▶

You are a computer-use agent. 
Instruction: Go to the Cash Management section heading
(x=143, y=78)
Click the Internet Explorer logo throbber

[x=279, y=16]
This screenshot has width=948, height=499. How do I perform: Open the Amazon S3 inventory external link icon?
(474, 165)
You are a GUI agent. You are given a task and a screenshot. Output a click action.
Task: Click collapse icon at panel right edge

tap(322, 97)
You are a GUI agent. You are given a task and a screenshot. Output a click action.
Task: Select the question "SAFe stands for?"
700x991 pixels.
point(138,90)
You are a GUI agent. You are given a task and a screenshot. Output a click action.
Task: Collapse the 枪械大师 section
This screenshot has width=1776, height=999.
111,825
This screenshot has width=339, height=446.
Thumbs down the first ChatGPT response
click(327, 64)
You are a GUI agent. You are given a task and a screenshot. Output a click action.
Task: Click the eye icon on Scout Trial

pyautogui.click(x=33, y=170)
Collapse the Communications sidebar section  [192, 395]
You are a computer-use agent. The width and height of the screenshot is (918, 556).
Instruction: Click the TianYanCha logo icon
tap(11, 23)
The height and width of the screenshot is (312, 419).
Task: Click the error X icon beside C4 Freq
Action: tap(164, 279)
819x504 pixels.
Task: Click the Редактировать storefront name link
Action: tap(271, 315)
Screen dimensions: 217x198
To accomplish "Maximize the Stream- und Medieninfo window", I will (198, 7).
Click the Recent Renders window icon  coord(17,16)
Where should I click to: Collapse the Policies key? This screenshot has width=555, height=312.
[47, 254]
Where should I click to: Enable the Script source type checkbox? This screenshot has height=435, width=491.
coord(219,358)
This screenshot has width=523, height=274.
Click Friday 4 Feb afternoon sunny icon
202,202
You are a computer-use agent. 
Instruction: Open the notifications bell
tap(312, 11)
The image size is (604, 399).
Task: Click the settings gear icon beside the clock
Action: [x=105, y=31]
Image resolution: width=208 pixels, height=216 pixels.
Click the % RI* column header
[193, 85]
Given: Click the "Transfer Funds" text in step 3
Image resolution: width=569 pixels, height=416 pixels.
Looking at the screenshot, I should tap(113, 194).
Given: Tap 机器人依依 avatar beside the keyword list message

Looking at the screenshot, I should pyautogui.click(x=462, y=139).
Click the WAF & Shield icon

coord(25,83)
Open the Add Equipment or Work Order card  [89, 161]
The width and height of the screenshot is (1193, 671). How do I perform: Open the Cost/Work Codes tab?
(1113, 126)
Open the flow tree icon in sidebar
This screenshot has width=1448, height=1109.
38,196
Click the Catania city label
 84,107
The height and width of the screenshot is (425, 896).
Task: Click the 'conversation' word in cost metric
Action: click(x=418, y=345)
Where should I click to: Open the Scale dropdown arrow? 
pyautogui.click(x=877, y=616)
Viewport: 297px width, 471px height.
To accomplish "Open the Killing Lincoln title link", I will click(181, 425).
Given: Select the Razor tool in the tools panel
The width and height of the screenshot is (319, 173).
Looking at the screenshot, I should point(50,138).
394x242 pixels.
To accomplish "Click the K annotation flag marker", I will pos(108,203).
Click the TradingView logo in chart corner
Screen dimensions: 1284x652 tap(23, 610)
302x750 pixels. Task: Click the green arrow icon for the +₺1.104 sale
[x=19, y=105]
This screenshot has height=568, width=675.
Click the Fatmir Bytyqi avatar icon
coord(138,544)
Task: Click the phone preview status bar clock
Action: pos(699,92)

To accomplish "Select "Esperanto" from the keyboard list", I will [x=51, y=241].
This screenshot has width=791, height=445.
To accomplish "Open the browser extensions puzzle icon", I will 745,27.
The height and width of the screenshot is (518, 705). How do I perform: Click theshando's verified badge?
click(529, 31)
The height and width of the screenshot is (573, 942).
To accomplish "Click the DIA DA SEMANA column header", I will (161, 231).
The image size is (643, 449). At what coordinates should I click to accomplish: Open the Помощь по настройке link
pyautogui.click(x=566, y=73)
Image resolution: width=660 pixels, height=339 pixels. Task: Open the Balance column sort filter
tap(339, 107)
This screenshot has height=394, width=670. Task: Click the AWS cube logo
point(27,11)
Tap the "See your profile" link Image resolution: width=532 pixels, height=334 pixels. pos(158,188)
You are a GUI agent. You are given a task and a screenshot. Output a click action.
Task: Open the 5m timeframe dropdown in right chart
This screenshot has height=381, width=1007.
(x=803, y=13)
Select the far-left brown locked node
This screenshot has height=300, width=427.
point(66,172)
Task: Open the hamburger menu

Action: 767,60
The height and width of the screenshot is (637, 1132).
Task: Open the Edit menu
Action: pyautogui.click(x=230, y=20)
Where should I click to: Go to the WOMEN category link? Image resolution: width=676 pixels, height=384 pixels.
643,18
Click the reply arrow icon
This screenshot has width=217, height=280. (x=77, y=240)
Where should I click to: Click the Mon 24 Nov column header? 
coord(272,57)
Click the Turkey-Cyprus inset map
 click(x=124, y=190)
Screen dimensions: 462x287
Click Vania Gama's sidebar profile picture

◀

• TASK:
Only the lines from the one bearing "Click the Turkey-Cyprus inset map" through the end of the entries above belong in the answer, each one exactly as given.

• SOLUTION FOR THIS TASK:
Click the Turkey-Cyprus inset map
 click(x=124, y=190)
Screen dimensions: 462x287
Click Vania Gama's sidebar profile picture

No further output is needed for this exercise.